Deck is a simple multitrack DAW (digital audio workstation) designed for working with digital audio. While Deck offers limited MIDI features - such as MIDI control of the integrated transport and mixing console, and the ability to import and play back a MIDI file in sync with digital audio - it is not a MIDI sequencing application. Deck specializes in recording analog audio sources, such as musical instruments and microphones - as well as in multimedia and post-production, where its QuickTime foundation allows it to synchronize with digital video and QuickTime movies for mono, stereo, and 5.1 surround sound mixing. Two editions were offered: “Deck” - a professional DAW, and “Deck LE” - a limited feature, entry level DAW – both run on Mac OS 8.6, Mac OS 9, and Mac OS X computer systems.

== Product timeline ==

1/96 – Peak 1.0 debuts at NAMM Show in Anaheim, CA.

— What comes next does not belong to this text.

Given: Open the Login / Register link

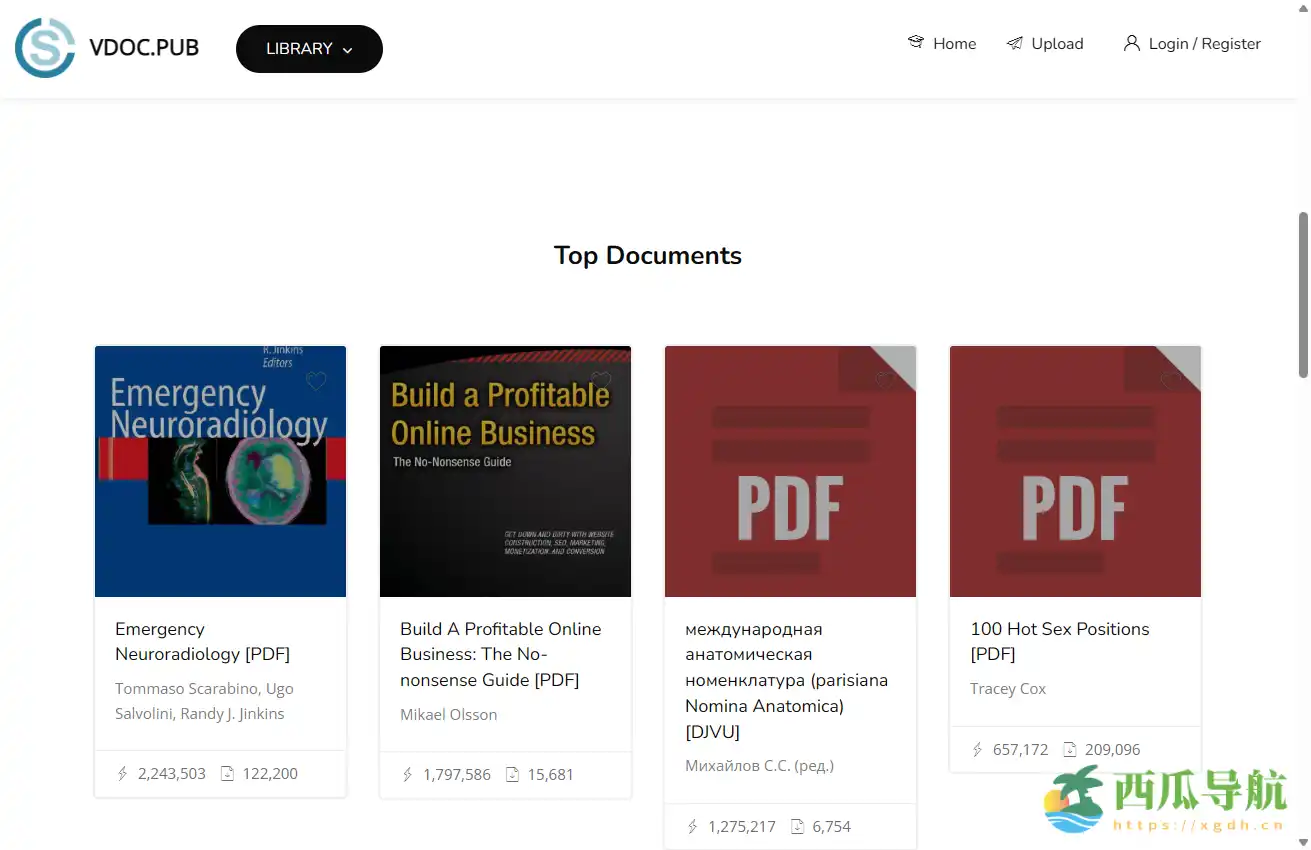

11/96 – BIAS Introduces Peak LE – entry level stereo editor

1/97 – SFX Machine 1.0 multi-effects plug-in introduced

9/98 – BIAS acquires Deck DAW from Macromedia

12/98 – Peak 2.0 introduced – adds DAE, TDM, AudioSuite, QuickTime movie, Premiere plug-in support, and CD burning

8/99 – BIAS Brings Peak to BeOS

1/00 – Peak 2.1 adds ASIO driver support – expands compatibility with third-party audio hardware

9/00 – Peak 2.5 introduced – adds VST plug-in support

1/01 – Deck 2.7 adds ASIO driver support – expands compatibility with third-party audio hardware

1/01 – BIAS introduces Deck LE – entry level DAW

7/01 – BIAS introduces Deck 3.0 – adds real-time VST plug-in support

8/01 – Vbox 1.0 effect plug-in routing matrix introduced

11/01 – Peak DV 3.0 introduced – first pro audio application for Mac OS X

1/02 – Peak and Peak LE 3.0 introduced – run on Mac OS 8.6, 9.x, X

1/02 – BIAS introduces SuperFreq paragraphic equalizer plug-in for Mac OS 8.6, 9.x, X

6/02 – BIAS introduces Deck 3.5 – the first professional DAW to run on Mac OS X adds 5.1 surround mixing

7/02 – Entire BIAS product line now runs on Mac OS X

8/02 – BIAS introduces Vbox 1.1 – runs on Mac OS X and Windows operating systems

12/02 – BIAS introduces SoundSoap – runs on Mac OS X and Windows XP operating systems

8/03 – Peak 4.0 introduced – adds direct CD burning, Audio Unit support, sample-based ImpulseVerb, and Sqweez compressor plug-in

5/04 – SoundSoap Pro introduced – runs on Mac OS X and Windows XP

10/04 – SoundSoap 2 introduced – adds Click & Crackle removal, audio enhancement, and Audio Unit/RTAS/DirectX formats, drag and drop file support

8/05 – BIAS introduces Peak Pro 5 – adds industry-leading sample rate conversion and graphical waveform view to playlist, DDP export capability

9/05 – BIAS introduces Peak Pro XT & Peak LE 5 – XT power bundle includes Peak Pro 5, SoundSoap 2, SoundSoap Pro, and Master Perfection Suite plug-ins

6/06 – Peak 5.2 introduced – Universal version runs natively on PPC and Intel-based Macintosh computers

11/06 – SoundSoap 2.1 introduced – Universal version runs natively on PPC and Intel-based Macintosh computers

June 2012 – BIAS Inc. announces that it ceases all operations.